Often a consumer is doing the best possible job in trying to get the best mortgage for the money. Procrastination is not the consumer's best friend in making comparisons, however. A rate & program that was quoted last week, or in some cases, even hours ago, may no longer be valid. When mortgage rates are not stable, and it has been several weeks since they WERE stable, everything told to you by Loan Officer A is probably very different once you have spoken to Loan Officer B, Loan Officer C, and so forth. So, it is very important to get pricing quotes for the same time frame--30 days out pricing, for example--from each loan officer. But, more important than that, it is important to interview your loan officer.
By asking about the loan officer's experience and approaches to an applicant, you may find that 'cheapest' is not 'best'. This is not to say that the most expensive is the best, either, but don't be so focused on the rate that you do not see the big picture. One eighth lower on the rate for a loan of $150,000 when you look at 5.5 versus 5.375 as a note rate is about 39 cents a day on a 30 year loan. Peace of mind and confidence in your loan officer's abilities is surely worth that. Especially if the competition is someone who you will never meet.

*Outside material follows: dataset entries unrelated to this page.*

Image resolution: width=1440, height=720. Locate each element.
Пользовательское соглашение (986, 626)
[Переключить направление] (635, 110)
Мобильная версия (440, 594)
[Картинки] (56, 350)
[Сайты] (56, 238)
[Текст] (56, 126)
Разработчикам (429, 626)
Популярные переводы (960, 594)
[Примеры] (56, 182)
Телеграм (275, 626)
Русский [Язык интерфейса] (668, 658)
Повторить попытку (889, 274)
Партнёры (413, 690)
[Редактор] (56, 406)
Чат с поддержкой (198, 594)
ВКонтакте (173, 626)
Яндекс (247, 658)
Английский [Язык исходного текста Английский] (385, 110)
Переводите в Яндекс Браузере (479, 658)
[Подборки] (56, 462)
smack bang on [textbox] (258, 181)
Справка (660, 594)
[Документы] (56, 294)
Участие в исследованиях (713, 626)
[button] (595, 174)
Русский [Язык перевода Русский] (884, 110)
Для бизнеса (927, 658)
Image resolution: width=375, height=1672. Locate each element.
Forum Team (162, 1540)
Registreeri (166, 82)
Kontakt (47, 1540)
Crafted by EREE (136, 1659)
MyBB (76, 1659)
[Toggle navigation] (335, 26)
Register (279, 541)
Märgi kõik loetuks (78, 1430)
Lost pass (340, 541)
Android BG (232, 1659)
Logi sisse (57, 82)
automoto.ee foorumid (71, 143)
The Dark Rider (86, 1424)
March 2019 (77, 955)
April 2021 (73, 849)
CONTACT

One of the best way to discover how well your choice may depend on your circumstances is to get references or ask if people you know have had experience with a lender. If you hear bad things, then you may want to pay attention. Remember that there are many people around who will tell you what you want to hear--they over promise and under deliver. And once you have made that decision, it is harder to pull away. Especially, if an appraisal has been ordered and paid for by you. Would you rather someone quote high and deliver low or the other way around? That is why it important to compare apples to apples and that doesn't just mean mortgage rates.